Your objective.
Go to the line below containing "This screenshot has height=485, width=829." and print exactly from there through the line containing "Select the Lord of the Flies cover image", both included. Print nothing else.

(Beginning of The input)

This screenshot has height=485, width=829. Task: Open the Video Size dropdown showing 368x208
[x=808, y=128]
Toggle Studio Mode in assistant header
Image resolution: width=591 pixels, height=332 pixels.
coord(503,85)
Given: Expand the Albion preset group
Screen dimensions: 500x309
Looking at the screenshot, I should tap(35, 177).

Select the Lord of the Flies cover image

(End of The input)
(Beginning of The input)

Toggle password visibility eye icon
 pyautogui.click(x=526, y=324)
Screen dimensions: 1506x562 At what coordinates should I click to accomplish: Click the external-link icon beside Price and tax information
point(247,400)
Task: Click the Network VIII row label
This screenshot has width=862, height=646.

(End of The input)
(Beginning of The input)

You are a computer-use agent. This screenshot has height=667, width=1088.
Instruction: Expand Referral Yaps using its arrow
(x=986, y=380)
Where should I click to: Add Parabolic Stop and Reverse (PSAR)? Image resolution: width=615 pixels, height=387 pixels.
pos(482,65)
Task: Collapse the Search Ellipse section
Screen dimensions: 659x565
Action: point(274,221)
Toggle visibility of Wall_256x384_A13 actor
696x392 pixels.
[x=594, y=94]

(End of The input)

Solution.
This screenshot has height=485, width=829. Task: Open the Video Size dropdown showing 368x208
[x=808, y=128]
Toggle Studio Mode in assistant header
Image resolution: width=591 pixels, height=332 pixels.
coord(503,85)
Given: Expand the Albion preset group
Screen dimensions: 500x309
Looking at the screenshot, I should tap(35, 177).

Select the Lord of the Flies cover image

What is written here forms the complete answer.